My Document Database is a Filesystem
We’re in the process of migrating some data. We have a few tens of thousands of records totaling approximately 1GB. This is a normal data migration process, right?
- Download data from the source APIs.
- Save the records in a database. SQLite is great for this.
- Import them into the upgraded system.
- Profit!
But why the database? Perhaps there is a more simple solution.
The records have a nice recursive structure.
- Conversations
- Messages
- Attachments
- Messages
This hierarchy leans me toward a document oriented storage scheme. However, Why do we always lean on a database for storing our data? Remember the flat-file database? I felt it was time to bring that back.

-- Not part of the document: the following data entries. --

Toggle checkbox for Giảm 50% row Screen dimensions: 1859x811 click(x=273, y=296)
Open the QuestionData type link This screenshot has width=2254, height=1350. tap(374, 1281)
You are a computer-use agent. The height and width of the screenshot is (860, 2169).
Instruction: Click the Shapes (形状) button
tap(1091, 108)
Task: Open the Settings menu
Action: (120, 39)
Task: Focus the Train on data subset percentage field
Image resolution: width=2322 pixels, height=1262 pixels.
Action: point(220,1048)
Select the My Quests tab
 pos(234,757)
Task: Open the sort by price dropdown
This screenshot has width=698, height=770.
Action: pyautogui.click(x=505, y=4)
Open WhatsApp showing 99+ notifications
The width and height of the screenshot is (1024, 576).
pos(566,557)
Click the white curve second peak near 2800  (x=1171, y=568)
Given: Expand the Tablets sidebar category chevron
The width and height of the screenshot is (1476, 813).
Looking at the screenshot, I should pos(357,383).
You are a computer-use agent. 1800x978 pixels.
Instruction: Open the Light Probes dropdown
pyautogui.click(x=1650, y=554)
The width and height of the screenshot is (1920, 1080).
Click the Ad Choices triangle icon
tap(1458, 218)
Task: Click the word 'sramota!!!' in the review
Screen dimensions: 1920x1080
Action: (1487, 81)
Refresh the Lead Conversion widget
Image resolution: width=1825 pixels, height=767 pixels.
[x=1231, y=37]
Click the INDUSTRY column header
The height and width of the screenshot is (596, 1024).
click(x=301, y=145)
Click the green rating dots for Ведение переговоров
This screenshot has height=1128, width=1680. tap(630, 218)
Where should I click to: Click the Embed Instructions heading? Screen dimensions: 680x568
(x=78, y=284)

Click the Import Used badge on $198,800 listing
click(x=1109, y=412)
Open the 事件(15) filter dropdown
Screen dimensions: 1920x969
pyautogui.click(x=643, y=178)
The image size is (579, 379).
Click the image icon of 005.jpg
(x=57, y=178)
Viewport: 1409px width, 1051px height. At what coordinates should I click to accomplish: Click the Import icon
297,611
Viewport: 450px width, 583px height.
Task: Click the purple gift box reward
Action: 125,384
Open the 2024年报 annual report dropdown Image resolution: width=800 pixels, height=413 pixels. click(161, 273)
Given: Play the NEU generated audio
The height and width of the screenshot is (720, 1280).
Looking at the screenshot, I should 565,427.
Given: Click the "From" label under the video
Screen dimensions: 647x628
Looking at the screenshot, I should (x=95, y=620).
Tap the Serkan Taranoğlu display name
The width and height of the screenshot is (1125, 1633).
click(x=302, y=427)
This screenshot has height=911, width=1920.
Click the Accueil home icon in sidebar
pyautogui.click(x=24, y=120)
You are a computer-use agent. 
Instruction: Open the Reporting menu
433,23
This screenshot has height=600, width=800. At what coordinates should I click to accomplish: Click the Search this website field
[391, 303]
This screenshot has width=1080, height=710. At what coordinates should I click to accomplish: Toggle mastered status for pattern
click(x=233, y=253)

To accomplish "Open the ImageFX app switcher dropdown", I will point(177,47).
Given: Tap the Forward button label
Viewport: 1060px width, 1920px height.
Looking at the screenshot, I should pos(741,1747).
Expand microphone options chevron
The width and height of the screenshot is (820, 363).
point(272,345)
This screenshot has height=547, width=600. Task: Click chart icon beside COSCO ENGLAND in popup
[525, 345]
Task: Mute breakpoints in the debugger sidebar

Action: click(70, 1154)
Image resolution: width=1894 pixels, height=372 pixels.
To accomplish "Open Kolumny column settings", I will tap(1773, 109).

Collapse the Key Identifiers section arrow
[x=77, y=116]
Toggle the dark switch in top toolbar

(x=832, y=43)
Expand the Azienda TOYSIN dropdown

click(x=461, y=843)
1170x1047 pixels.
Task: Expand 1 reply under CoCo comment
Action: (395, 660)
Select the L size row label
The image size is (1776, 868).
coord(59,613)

In Python, there are already modules like FlatPages for Django and Flask, but we’re going for simple.
"""
Maintains the following sturucture:
/database-name
/channels
/channel-id
/messages
/message-id
message.json
/attachments
/attachment-id
attachment.json
asset
"""
class FlatFileDb():
def __init__(self, base_path):
self.db = base_path
def _create(self, p):
os.makedirs(p, exist_ok=True)
return p
def get_channel_path(self, channel_id):
return self._create(os.path.join(self.db, "channels", channel_id))
def get_message_path(self, channel_id, message_id):
return self._create(os.path.join(self.get_channel_path(channel_id), "messages", message_id))
def get_attachment_path(self, channel_id, message_id, attachment_id):
return self._create(os.path.join(self.get_message_path(channel_id, message_id), "attachments", attachment_id))
There are a few simple principles here:
- Directories map collections of objects.
- The Name of each directory is the key or id of that object.
- Each directory can have “sub-objects” which themselves are directories.
- Files are records.
While this system doesn’t require it, you can encode tuple storage into files. Thus a key/value system can be implemented where filenames are the keys and values are the content of the file.
Thus, we now have a system where we can store, and manipulate our data. But can we query it? Absolutely.
How many messages?
-- SQL
SELECT COUNT(*) FROM prod_db.messages
-- Flat File
find db -name message.json | wc -l
Full Text search is easy too. No need to install fancy column types or
extensions. Just use grep
.
What about data archive?
-- SQL
-- Custom proprietary commands
-- Flat File
tar cf database.tar db
Traditional Databases provide a swatch of elegant features including advanced querying, schema to provide data consistency, and indexes to make queries fast. However, sometimes that’s all overkill. Sometimes, just write some files.